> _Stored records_
-- -- --

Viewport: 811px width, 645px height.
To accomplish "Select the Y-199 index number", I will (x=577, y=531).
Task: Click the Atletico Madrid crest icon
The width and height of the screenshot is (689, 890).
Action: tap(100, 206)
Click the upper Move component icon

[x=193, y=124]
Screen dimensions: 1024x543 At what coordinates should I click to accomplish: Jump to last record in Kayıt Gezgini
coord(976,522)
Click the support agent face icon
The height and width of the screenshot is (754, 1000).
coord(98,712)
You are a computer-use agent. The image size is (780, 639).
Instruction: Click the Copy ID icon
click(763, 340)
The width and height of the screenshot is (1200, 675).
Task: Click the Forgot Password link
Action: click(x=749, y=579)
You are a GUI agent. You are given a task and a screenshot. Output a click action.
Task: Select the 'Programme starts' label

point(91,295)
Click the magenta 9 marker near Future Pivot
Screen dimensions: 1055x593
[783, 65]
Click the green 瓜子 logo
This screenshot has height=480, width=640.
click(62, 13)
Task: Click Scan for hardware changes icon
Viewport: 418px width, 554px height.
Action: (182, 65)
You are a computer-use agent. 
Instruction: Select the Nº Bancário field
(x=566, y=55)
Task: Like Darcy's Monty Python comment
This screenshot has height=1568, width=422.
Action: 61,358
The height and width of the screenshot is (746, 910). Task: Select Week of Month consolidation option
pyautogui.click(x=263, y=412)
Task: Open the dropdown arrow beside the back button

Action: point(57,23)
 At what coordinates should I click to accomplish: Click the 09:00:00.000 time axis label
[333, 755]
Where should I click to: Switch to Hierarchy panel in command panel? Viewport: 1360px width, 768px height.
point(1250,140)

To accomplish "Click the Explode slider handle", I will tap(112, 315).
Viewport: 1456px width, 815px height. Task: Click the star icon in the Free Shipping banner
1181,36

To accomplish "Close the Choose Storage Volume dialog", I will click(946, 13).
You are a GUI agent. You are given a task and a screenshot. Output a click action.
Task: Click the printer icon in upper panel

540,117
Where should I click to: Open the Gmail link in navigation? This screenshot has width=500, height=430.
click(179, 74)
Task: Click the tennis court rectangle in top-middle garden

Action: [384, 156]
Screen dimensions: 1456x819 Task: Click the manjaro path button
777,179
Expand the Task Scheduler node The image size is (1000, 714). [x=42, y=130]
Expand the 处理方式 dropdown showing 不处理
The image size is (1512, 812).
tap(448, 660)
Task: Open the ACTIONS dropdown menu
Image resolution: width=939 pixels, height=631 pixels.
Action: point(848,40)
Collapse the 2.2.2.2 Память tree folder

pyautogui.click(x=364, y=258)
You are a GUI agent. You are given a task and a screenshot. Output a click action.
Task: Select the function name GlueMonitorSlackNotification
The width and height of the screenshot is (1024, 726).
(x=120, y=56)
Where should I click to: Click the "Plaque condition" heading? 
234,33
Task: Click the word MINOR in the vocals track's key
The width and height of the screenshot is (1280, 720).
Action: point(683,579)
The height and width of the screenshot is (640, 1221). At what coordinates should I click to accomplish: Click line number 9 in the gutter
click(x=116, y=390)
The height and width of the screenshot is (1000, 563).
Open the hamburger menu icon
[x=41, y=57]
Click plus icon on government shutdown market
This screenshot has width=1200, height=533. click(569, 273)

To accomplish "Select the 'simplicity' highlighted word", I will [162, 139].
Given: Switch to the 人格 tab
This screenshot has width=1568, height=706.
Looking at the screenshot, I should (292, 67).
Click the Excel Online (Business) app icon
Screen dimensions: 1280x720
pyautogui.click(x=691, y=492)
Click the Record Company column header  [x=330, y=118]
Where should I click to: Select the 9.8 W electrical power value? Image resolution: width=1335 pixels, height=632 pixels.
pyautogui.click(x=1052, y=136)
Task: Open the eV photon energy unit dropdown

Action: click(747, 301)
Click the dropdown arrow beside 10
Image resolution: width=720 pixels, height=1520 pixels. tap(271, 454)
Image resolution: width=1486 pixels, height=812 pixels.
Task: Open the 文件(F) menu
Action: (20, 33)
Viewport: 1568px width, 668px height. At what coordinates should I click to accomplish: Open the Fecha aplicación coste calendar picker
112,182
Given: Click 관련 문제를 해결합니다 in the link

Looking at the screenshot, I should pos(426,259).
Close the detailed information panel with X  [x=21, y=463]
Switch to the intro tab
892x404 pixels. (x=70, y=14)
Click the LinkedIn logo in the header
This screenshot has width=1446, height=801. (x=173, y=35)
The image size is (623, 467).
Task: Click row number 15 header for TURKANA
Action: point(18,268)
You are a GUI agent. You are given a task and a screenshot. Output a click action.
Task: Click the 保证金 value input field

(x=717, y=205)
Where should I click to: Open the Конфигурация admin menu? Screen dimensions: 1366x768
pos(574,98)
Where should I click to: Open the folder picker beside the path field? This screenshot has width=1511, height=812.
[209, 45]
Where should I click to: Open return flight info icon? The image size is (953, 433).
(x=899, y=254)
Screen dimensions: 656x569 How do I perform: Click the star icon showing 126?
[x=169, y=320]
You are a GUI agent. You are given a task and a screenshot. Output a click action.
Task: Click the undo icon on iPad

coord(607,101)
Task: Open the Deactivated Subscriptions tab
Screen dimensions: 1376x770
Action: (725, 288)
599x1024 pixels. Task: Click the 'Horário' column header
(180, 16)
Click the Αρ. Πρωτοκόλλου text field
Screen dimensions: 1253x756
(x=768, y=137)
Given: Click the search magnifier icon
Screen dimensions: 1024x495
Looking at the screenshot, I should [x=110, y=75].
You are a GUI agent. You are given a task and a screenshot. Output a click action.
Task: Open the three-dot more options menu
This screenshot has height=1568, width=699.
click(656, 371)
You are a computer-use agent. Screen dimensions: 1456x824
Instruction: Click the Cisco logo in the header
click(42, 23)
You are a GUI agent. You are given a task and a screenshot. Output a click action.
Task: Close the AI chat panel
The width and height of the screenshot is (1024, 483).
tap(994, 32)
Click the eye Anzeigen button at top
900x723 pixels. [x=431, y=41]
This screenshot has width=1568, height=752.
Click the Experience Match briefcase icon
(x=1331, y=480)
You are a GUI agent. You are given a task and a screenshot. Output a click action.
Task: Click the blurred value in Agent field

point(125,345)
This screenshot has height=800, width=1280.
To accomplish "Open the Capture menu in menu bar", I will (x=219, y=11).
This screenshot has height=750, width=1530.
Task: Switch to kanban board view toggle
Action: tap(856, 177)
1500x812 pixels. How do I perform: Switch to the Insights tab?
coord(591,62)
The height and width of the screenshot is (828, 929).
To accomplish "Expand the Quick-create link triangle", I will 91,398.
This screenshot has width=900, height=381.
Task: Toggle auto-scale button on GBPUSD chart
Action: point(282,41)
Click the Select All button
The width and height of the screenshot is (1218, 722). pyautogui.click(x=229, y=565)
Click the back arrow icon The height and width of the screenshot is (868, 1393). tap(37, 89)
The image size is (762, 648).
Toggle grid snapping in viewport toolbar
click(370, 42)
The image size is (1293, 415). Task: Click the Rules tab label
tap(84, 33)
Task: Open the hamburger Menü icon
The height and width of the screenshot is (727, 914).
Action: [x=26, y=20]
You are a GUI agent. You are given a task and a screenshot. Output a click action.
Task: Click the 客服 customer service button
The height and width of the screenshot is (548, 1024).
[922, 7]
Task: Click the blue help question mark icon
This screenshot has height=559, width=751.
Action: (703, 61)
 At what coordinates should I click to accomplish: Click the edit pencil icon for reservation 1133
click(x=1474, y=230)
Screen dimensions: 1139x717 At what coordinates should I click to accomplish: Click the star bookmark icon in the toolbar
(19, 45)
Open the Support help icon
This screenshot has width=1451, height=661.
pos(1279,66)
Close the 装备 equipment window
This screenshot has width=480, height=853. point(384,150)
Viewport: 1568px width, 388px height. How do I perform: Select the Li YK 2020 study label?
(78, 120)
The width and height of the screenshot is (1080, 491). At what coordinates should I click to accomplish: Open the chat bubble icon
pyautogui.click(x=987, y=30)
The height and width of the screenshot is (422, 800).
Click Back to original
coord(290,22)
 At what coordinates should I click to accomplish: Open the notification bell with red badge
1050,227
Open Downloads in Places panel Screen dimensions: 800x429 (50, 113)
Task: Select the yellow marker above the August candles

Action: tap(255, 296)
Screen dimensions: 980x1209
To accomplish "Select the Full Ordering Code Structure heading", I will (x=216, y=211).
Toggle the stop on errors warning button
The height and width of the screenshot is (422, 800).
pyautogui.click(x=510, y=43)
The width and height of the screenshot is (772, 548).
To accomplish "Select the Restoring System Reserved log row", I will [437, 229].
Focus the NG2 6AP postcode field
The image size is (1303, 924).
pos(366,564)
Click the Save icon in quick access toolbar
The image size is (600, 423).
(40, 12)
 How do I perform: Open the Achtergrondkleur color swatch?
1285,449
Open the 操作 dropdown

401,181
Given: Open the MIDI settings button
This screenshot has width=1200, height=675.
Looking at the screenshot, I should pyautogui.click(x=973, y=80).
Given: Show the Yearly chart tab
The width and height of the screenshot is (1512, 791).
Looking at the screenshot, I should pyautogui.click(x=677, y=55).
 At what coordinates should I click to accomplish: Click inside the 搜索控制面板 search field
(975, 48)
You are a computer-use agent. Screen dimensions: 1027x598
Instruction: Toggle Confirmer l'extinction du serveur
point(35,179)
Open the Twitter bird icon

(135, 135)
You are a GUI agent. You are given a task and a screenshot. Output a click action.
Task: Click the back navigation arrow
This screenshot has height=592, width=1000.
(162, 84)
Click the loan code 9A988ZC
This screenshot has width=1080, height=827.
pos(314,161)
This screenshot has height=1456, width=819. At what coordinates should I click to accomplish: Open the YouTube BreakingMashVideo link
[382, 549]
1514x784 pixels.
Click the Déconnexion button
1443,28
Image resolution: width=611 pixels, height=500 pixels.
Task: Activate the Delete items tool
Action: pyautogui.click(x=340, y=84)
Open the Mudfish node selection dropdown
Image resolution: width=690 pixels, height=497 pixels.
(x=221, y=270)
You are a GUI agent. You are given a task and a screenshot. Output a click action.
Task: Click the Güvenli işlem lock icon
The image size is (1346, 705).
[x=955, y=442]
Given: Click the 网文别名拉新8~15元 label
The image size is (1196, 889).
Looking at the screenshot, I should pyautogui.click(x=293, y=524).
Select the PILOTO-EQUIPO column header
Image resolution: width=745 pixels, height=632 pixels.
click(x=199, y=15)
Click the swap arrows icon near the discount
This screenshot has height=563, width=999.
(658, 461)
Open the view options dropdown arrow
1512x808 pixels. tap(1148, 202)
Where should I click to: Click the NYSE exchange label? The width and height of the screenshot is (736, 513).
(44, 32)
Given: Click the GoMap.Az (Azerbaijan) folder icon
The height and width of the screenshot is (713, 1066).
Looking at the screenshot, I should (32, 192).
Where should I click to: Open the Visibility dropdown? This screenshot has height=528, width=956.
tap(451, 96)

-- -- --

> _ABOUT THIS EXERCISE_
When the line with "Click the loan code 9A988ZC" is reached in the data above, begin copying, and stop after the line with "1514x784 pixels."; copy each line exactly, both ends included.

> _YOUR SOLUTION_
Click the loan code 9A988ZC
This screenshot has width=1080, height=827.
pos(314,161)
This screenshot has height=1456, width=819. At what coordinates should I click to accomplish: Open the YouTube BreakingMashVideo link
[382, 549]
1514x784 pixels.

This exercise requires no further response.